Unpaid-tax liens can hurt credit reports

Manage Your Credit Taxpayers who fail to properly report all of their earnings, or who take a tax credit fraudulently, could end up facing an audit. In addition, the Internal Revenue Service (IRS) can file tax liens against a citizen's estate.

A tax lien can be placed on a house, car, or business so that the IRS can recoup unpaid tax funds. Tax liens have been occurring with greater frequency of late, because the Obama administration has made tax collection one of the cornerstones of its plan to combat the mounting federal deficit.

The number of lien filings rose 14 percent from 2009 to 2010, CBS MoneyWatch reports. Since 1999, lien filings have risen by 550 percent, aided recently by the fact that many consumers have struggled with credit problems and seen their earnings drop as a result of the Great Recession.

While many taxpayers are aware that the IRS can file a lien or conduct an audit, some are unaware of the problems these actions can cause for their credit.

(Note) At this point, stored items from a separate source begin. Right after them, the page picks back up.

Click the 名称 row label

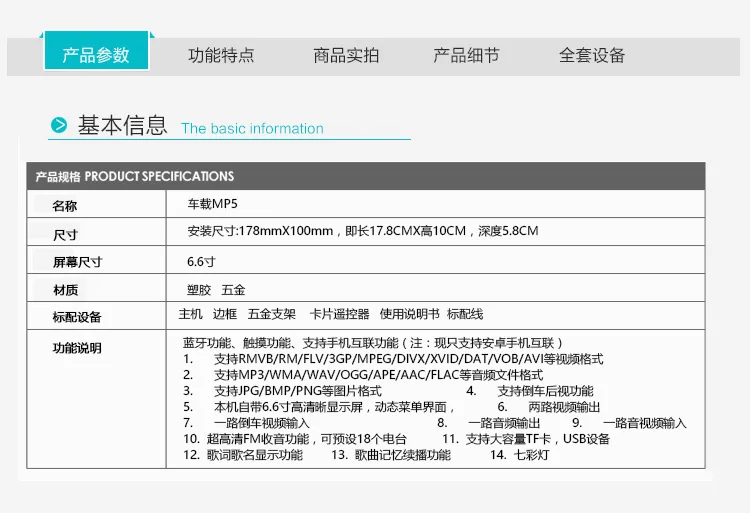(65, 206)
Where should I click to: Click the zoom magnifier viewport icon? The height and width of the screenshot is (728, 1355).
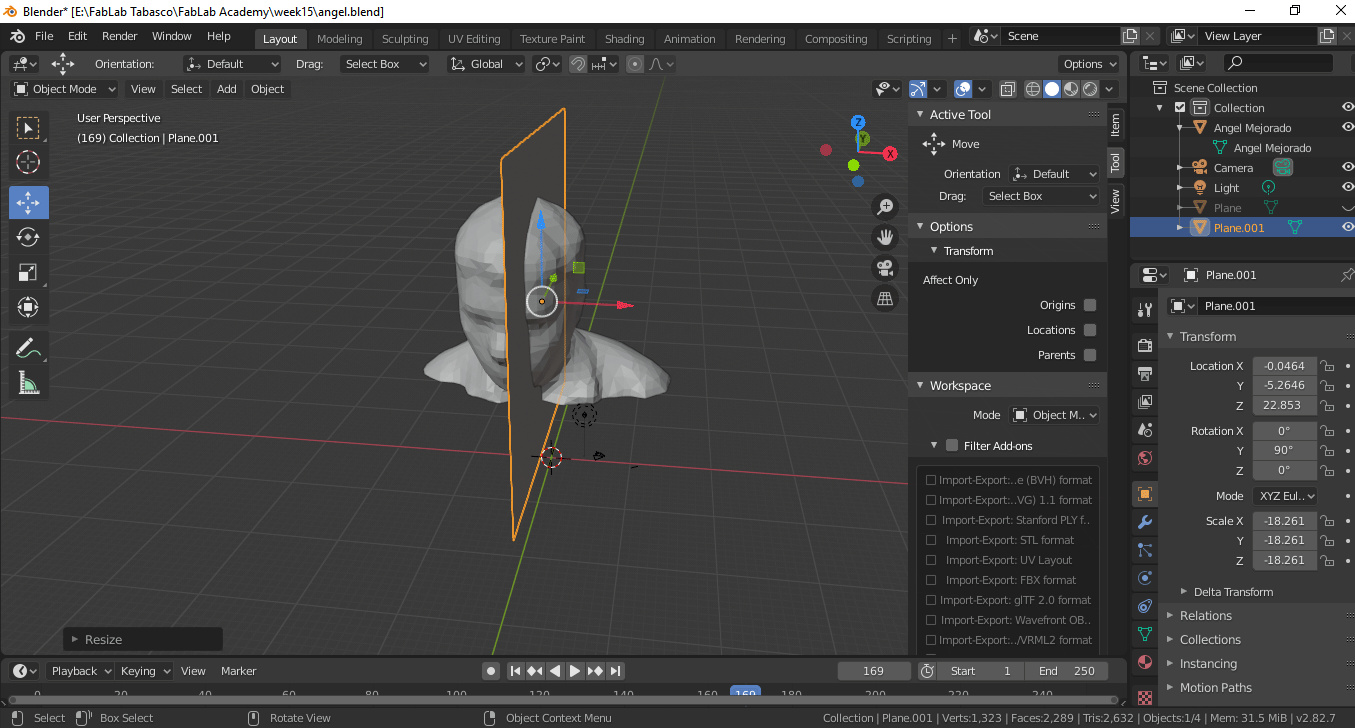click(x=884, y=207)
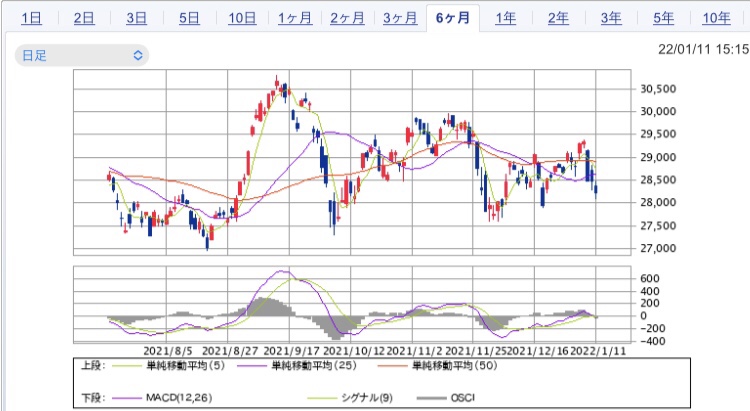Image resolution: width=750 pixels, height=411 pixels.
Task: Switch to the 10年 period tab
Action: click(x=715, y=18)
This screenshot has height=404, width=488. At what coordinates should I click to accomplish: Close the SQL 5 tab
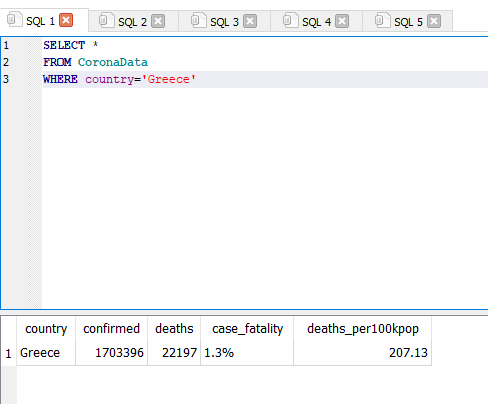(434, 21)
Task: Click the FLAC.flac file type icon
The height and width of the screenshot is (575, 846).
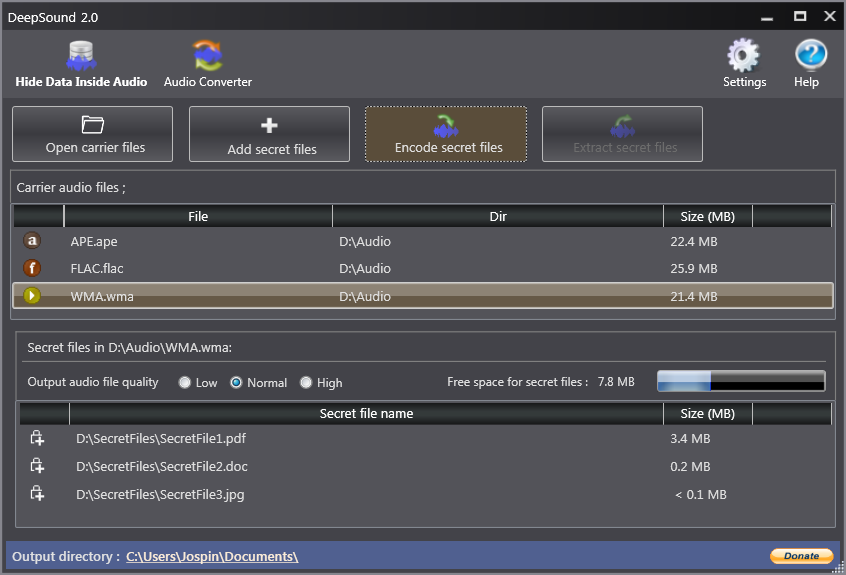Action: (x=32, y=268)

Once filed, a tax lien will stay on a credit report for as long as seven years, CBS MoneyWatch says. This means a tax lien can damage a taxpayer's credit just as much as a bankruptcy or a foreclosure, which also linger on credit reports for up to seven years.

Since credit reports are often checked by lenders and other credit issuers as a way to assess a borrower's risk, taxpayers who have a lien on their report will likely face a number of negative consequences. These can include seeing higher interest rates on home mortgages, higher premiums on insurance policies, or even a denial on a new credit card application.

A tax lien can be doubly dangerous for small-business owners. Recent studies indicate that many small businesses have had a harder time gaining access to traditional loans in the past few years, because some lenders have tightened their lending restrictions, due to a recent wave of defaults on consumer accounts as well as newly-enacted laws.

Small-business owners often rely on business or personal credit cards to finance their operations, so an increase in interest rates on debt payments can cause damage to the operation's bottom line.

Credit card offers for small businesses have been carrying higher-than-average interest rates for the last year, because issuers now view these operations as an increased risk, given the current economic climate.

While a tax lien can cause a variety of credit problems for consumers and businesses in the short-term, if taxpayers leave this debt unpaid, the IRS can also seize the asset attached to the lien, CBS MoneyWatch says.

Consumers who repay the IRS also need to take further action to protect their credit reports, since simply paying a lien isn't always enough to remove the harmful information from a credit report, the news source says.

However, the IRS recently released a number of amendments to the rules regarding tax liens, according to CBS MoneyWatch. These changes included raising the minimum amount of unpaid back taxes that trigger a lien from $5,000 to $10,000.

Under the new guidelines, consumers can also ask the IRS to withdraw a lien from their credit reports once the funds are paid. Taxpayers who want to remove a lien on their reports will need to ask the IRS for a certificate of withdrawal, which the taxpayer must then send to the three major credit bureaus.

Once the certificates of withdrawal are sent, the bureaus are legally obligated to remove the liens from the consumer's credit reports. However, because the risk of human error always exists, consumers should follow up by reviewing their credit reports to ensure that the changes have gone through as requested.